Code of Conduct

CODE OF CONDUCT

  • Applicable to all the directors, senior management and employees of the
    company.

→          Philosophy

Shree Ganesh Elastoplast Limited is slowly but steadily becoming a
professionally managed organisation and the core value underlying our corporate
philosophy is “trusteeship”. We believe this organisation has been handed to us by
the various stakeholders in “trust” and we as professionals are the “trustees” of
these stakeholders. It is therefore our responsibility to ensure that the organisation
is managed in a manner that protects and furthers the interests of our stakeholders.
We recognize society as an important stakeholder in this enterprise and therefore
it is part of our responsibility to practice good corporate citizenship.

It is also our belief that in order to serve the interests of our stakeholders in
perpetuity, we must build Shree Ganesh Elastoplast Limited into an institution
whose dynamism and vitality are anchored in its core values.

→          Corporate Governance Policy

The Corporate Governance Policy is the apex level instrument guiding
conduct of the affairs of the Company and clearly delineates the roles,
responsibilities and authorities of the key entities in the governance structure of
the Company. This Code forms an integral part of the Company’s Governance
Policy. The directors, senior management and employees must adhere to the
Corporate Governance Policy of the Company.

→          Good Corporate Citizenship

In the conduct of the Company’s business, the practice of good corporate
citizenship is a prerequisite and embraces the following:

 Dealing with People in the Organisation

In dealing with each other, directors, senior management and employees
shall uphold the values which are at the core of our HR Philosophy – trust,
teamwork, mutuality and collaboration, meritocracy, objectivity, self respect and
human dignity. Indeed, these values form the basis of our HR management
systems and processes. In selection and recruitment, while meritocracy will be a
prime criterion, managers will scrupulously consider all factors that go towards
securing the interests of the Company.

Relationships with Suppliers and Customers

All directors, senior management and employees shall ensure that in their
dealings with suppliers and customers, the Company’s interests are never
compromised. Accepting gifts and presents of more than a nominal value, gratuity
payments and other payments from suppliers or customers will be viewed as
serious breach of discipline as this could lead to compromising the Company’s
interests.

Legal Compliance

It is the Company’s policy to comply fully with all applicable laws and
regulations. Ensuring legal and regulatory compliance is the responsibility of the
Chief Executives of the Businesses and the Divisional Management Committees.
The Company cannot accept practices which are unlawful or may be damaging to
its reputation. Divisional Management Committees must satisfy themselves that
sound and adequate arrangements exist to ensure that they comply with the legal
and regulatory requirements impacting each business and identify and respond to
developments in the regulatory environment in which they operate. In the event
the implication of any law is not clear, the Company’s Legal Department shall be
consulted for advice

 →         Personal Conduct

All directors, senior management and employees have the obligation to
conduct themselves in an honest and ethical manner and act in the best interest of
the Company at all times. They are expected to demonstrate exemplary personal
conduct through adherence to the following:

Avoidance of Conflict of Interest

All directors, senior management and employees must avoid situations in
which their personal interest could conflict with the interest of the Company. This
is an area in which it is impossible to provide comprehensive guidance but the
guiding principle is that conflict, if any, or potential conflict must be disclosed to
higher management for guidance and action as appropriate.

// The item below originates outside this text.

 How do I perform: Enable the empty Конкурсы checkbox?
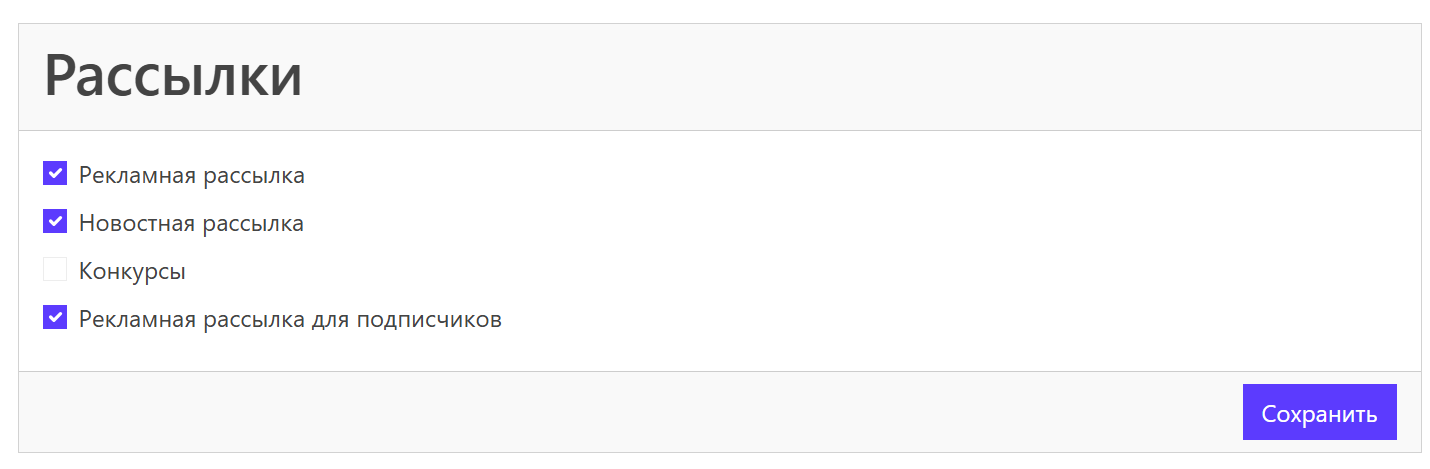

Transparency and Auditability

All directors, senior management and employees shall ensure that their
actions in the conduct of business are totally transparent except where the needs
of business security dictate otherwise. Such transparency shall be brought about
through appropriate policies, systems and processes, including as appropriate,
segregation of duties, tiered approval mechanism and involvement of more than one manager in key decisions and maintaining supporting records. It shall be
necessary to voluntarily ensure that areas of operation are open to audit and the
conduct of activities is totally auditable.

Protection of Confidential Information

No director, senior management and employee shall disclose or use any
confidential information gained in the course of employment/ association with the
Company for personal gain or for the advantage of any other person. No
information either formally or informally shall be provided to the press, other
publicity media or any other external agency except within approved policies.

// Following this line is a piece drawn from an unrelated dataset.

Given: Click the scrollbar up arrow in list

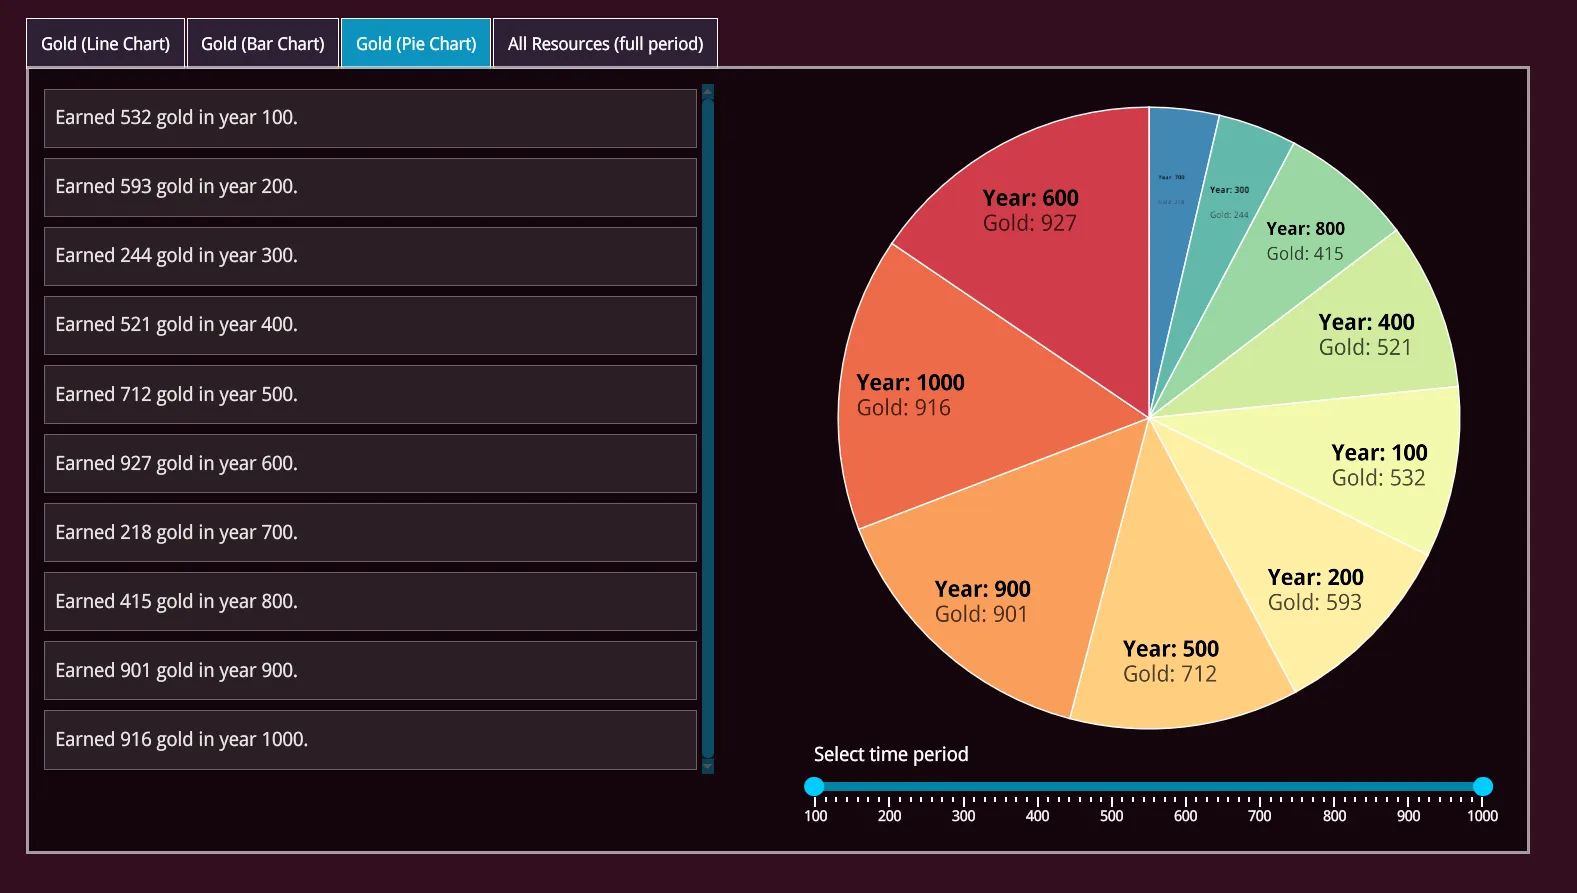Looking at the screenshot, I should 708,91.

→          Company Facilities

No director, senior management and employee shall misuse Company
facilities. In the use of Company facilities, care shall be exercised to ensure that
costs are reasonable and there is no wastage

 →          Waivers

Any waiver of any provision of this Code of Conduct for a director, senior
management or employee must be placed for approval before the Company’s
Board of Directors/ Corporate Management Committee, as appropriate.

→          Non Adherence

Any instance of non-adherence to the Code of Conduct / any other
observed unethical behavior on the part of those covered under this Code should
be brought to the attention of the immediate reporting authority, who shall in turn
report the same to the Head of Corporate Human Resources.